Nosso homem terá de reaprender a voar. Suas asas, fora de uso, já não podem alar. Seu piar é agora um chiado cacofônico - terá também de reaprender seu canto. Voar de novo dói. Os olhos mareados lembrar-se-ão dos cavos e ermos momentos nos confins da prisão. Mas as mãos malévolas e agourentas serão avistadas à distância, e não mais colocarão em cheque o voo libertário do ex-prisioneiro.

4 comentários:

Marina disse...

Transformando a ferida em algo tão sublimemente bonito (sem sadismo), vc nos emociona.Dizer que a liberdade está no amor, e não na solidão, é como se proclamar um sábio nesse lugar de loucos que adoram a libertinagem bacante.
Como vc mesmo citou Quimera:
"Ninguém se mata. A morte é destino. Só se pode aspirar a ela."

O homem, ou prisioneiro no caso, não é fênix.O amor sim.É difícil acreditar que das cinzas onde lágrimas e sangue se misturam surgirá algo novo, límpido e colorido como antes.E não acreditemos.Não será como antes, nada volta no tempo.Tudo muda o tempo todo...♫
Será desprovido da pureza e incondicionalidade de outrora.Mas se soubermos voltar a apreciar o horizonte do 'todo dia', o sorriso das orquídeas, o simples vento de liberdade hermética no rosto, valerá a pena.Por que a VIDA vale a pena.

beejõ
Longos dias e Belas noites

Fernando disse...

Fico feliz que você tenha apreciado.
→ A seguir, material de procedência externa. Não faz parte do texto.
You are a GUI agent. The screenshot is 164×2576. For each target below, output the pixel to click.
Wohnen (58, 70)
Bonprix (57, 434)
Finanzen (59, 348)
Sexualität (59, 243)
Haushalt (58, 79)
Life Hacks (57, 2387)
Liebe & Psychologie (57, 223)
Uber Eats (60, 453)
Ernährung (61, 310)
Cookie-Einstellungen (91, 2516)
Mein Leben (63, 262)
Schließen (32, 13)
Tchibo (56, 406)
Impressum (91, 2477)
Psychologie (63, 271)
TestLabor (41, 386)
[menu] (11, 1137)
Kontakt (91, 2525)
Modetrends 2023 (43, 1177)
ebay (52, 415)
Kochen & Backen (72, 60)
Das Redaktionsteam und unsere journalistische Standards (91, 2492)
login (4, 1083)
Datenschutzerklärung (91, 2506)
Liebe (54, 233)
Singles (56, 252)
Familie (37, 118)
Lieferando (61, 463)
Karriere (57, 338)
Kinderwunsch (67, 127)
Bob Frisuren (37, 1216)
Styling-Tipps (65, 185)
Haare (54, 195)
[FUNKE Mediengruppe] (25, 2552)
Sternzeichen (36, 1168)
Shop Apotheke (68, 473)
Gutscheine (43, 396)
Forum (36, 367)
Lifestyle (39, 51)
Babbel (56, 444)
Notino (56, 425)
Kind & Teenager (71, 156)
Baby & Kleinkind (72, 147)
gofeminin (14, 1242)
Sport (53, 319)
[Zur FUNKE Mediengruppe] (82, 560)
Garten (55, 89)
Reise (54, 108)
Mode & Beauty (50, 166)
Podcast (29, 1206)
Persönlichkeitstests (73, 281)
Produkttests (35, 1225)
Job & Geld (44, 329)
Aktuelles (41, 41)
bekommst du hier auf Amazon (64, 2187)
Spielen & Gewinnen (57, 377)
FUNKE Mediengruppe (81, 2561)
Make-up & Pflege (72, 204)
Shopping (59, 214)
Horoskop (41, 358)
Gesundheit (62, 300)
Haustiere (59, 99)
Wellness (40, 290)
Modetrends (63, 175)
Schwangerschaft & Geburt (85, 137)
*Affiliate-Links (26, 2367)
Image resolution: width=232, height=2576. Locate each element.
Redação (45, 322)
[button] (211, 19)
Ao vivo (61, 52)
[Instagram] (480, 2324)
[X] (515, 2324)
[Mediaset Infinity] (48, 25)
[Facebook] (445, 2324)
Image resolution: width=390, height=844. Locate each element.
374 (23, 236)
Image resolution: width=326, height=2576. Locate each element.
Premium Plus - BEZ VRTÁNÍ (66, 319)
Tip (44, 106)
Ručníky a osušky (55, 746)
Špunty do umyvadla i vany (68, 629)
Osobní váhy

Acredito que não sou apenas eu quem tenha passado por isso, e compartilhar faz bem pra mim. Se ainda por cima faz bem ao leitor, tanto melhor, não é?

:)

Marina disse...

com certeza, nos faz ver que nossa tristeza não é solitária nesse mundo estranho
beejõ

Carla Souto disse...

Muito bonito, principalmente os três últimos parágrafos (ou estrofes porque me soa poético...). Sinto um som de Joyce, forte, quebrador de respirações. As asas que recebemos ao nascer e que são tolhidas por redes. Gosto.